Dakota: A Spiritual Geography (Dakotas)

After 20 years of living in the "Great American Outback," as Newsweek magazine once designated the Dakotas, poet Kathleen Norris (The Cloister Walk) came to understand the fascinating ways that people become metaphors for the land they inhabit. When trying to understand the polarizing contradictions that exist in the Dakotas between "hospitality and insularity, change and inertia, stability and instability.... between hope and despair, between open hearts and closed minds," Norris draws a map. "We are at the point of transition between east and west in the United States," she explains, "geographically and psychically isolated from either coast, and unlike either the Midwest or the desert west." Like Terry Tempest Williams (Refuge), Norris understands how the boundary between inner and outer scenery begins to blur when one is fully present in the landscape of their lives.

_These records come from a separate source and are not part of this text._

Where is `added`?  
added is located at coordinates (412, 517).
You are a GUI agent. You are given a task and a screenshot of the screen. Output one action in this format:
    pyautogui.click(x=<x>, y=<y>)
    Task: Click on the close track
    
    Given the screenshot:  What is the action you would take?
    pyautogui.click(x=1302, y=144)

As a result, she offers the geography lesson we all longed for in school. This is a poetic, noble, and often funny (see her discussion on the foreign concept of tofu) tribute to Dakota, including its Native Americans, Benedictine monks, ministers and churchgoers, wind-weathered farmers, and all its plain folks who live such complicated and simple lives. --Gail Hudson...

Title : Dakota: A Spiritual Geography (Dakotas)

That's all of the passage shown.